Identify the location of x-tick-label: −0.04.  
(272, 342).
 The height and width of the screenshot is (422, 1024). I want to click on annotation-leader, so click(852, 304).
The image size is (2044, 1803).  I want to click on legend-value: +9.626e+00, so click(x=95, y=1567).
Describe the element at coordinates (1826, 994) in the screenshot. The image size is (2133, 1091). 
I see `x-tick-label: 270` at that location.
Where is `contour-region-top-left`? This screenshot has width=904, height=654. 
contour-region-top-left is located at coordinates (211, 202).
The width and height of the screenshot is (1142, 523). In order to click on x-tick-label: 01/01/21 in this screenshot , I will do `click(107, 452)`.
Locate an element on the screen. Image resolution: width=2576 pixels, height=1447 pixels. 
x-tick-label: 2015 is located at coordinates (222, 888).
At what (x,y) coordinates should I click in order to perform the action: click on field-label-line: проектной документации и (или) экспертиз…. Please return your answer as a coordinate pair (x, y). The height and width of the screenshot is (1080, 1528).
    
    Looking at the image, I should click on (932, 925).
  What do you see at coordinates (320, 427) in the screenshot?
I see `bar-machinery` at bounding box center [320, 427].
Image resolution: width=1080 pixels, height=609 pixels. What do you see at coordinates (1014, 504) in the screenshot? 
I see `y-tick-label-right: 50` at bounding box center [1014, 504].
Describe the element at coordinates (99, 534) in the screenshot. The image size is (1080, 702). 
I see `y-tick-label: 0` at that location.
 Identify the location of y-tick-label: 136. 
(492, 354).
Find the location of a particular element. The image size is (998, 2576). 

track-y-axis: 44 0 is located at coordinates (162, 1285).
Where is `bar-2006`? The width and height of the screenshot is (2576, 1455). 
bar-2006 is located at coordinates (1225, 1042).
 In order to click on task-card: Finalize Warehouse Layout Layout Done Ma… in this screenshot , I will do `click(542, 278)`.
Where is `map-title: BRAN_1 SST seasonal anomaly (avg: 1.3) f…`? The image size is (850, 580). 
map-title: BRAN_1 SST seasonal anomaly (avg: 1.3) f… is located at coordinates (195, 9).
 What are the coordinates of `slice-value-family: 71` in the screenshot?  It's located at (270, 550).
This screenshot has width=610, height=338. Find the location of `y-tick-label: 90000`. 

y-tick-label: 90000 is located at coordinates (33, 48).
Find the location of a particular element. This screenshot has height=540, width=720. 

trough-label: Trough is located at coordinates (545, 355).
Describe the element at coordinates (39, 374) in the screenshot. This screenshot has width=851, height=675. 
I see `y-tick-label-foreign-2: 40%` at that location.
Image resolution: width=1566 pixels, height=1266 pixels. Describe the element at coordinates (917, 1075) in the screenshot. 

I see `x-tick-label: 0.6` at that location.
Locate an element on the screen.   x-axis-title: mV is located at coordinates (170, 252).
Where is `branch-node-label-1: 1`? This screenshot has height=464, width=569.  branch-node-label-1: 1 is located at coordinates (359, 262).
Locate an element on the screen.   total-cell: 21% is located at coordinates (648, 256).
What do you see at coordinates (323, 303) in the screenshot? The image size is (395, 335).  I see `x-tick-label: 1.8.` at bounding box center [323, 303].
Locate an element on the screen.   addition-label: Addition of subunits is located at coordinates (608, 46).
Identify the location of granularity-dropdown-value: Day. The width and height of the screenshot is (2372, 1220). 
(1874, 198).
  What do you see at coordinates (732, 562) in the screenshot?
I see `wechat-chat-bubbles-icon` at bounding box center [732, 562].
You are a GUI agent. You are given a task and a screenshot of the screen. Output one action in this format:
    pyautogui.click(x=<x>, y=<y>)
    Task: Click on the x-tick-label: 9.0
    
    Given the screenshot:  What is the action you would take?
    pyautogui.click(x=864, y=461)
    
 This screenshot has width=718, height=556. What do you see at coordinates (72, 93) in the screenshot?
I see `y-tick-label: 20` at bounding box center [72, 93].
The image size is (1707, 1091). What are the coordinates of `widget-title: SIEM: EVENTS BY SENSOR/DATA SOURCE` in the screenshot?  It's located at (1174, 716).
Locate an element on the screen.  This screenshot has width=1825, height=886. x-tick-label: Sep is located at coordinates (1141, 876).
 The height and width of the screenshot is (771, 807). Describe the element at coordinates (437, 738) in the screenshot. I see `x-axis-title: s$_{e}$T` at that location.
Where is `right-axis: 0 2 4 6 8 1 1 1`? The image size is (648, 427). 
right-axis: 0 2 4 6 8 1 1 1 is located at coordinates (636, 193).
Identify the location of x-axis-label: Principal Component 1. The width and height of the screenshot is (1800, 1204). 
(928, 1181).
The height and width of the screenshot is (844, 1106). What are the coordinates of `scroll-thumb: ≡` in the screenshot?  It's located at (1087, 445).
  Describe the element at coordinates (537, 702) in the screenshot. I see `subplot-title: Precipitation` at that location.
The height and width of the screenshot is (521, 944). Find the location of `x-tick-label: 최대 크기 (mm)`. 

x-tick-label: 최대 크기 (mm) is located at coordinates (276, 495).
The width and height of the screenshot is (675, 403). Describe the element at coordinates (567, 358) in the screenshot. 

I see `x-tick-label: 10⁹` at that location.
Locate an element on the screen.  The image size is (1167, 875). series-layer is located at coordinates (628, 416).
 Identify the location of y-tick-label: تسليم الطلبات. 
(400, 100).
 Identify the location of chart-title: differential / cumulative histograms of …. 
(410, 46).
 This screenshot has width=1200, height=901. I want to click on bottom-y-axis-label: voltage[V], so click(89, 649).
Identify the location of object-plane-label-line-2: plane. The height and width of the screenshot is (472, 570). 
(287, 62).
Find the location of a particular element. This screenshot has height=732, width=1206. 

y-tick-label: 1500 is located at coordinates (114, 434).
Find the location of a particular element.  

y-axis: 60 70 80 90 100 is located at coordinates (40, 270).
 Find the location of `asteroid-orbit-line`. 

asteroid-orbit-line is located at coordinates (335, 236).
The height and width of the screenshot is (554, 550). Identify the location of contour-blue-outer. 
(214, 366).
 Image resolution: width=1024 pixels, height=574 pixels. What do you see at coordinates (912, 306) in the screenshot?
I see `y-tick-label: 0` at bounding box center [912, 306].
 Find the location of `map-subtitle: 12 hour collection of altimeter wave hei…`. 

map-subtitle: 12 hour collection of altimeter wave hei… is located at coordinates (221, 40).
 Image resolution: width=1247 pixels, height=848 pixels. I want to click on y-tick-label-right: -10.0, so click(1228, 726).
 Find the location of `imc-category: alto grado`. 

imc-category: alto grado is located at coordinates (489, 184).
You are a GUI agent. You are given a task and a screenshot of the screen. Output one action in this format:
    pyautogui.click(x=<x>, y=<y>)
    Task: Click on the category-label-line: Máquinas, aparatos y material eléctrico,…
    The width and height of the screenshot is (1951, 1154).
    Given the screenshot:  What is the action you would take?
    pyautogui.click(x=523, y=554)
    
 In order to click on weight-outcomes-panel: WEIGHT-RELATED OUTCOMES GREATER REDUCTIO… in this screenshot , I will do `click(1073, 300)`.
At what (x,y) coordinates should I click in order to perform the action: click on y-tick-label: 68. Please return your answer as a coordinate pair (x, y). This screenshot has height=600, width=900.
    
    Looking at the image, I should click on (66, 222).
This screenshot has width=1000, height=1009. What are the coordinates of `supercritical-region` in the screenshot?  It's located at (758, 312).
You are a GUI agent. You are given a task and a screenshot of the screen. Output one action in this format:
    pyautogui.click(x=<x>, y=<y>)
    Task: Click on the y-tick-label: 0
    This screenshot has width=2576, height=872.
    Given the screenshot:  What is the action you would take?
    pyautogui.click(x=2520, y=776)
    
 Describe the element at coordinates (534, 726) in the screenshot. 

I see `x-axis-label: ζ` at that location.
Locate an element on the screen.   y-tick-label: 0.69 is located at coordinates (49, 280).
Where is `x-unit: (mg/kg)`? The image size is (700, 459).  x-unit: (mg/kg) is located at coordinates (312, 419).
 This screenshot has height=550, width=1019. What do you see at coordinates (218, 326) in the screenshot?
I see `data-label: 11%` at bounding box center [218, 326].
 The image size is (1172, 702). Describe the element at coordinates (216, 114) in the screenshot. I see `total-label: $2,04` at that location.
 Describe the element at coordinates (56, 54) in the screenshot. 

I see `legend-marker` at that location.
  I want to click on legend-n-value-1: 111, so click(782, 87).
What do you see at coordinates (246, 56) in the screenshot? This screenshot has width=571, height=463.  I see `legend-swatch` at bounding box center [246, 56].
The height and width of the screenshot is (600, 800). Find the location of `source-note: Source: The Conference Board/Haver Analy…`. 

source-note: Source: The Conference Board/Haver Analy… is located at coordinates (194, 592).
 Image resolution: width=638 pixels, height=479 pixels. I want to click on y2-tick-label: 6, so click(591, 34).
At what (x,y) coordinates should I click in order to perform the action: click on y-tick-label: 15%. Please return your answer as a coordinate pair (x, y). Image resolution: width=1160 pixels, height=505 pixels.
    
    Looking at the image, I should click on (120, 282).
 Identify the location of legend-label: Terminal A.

------------

What is required:
Copy the listing above word for word, from its first line up to and including the line containing "contour-region-top-left is located".

Answer to the exercise:
Identify the location of x-tick-label: −0.04.  
(272, 342).
 The height and width of the screenshot is (422, 1024). I want to click on annotation-leader, so click(852, 304).
The image size is (2044, 1803).  I want to click on legend-value: +9.626e+00, so click(x=95, y=1567).
Describe the element at coordinates (1826, 994) in the screenshot. The image size is (2133, 1091). 
I see `x-tick-label: 270` at that location.
Where is `contour-region-top-left`? This screenshot has width=904, height=654. 
contour-region-top-left is located at coordinates (211, 202).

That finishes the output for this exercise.